(DATASET CONTENT)
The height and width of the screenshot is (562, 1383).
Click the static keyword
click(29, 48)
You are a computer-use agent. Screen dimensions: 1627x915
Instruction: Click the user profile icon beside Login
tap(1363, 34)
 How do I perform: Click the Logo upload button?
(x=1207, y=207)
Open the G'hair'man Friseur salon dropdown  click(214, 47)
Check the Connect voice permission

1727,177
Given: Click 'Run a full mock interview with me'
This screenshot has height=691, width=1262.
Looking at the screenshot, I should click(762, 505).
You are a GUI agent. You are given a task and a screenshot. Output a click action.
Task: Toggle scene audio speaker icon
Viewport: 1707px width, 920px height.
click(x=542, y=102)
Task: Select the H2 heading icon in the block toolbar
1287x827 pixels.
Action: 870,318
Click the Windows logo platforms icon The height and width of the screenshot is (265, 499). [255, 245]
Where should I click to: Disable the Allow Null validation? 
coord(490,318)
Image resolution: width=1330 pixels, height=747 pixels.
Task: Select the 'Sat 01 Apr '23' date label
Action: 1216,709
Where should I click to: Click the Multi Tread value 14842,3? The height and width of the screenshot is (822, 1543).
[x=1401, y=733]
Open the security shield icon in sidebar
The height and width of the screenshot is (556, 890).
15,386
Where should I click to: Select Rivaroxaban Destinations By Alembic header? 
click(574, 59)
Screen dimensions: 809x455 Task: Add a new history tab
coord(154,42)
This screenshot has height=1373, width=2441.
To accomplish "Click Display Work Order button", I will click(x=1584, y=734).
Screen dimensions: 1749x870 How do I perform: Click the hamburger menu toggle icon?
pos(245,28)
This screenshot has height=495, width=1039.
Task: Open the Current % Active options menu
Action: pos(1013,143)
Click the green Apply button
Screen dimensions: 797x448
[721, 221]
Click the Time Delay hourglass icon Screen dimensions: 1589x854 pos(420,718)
(End DATASET CONTENT)
▶ **EXERCISE BRIEF**
Exactly how many lines of the records hold "agent"? Give the number without any words.

▶ **SOLUTION TO THE PROBLEM**
2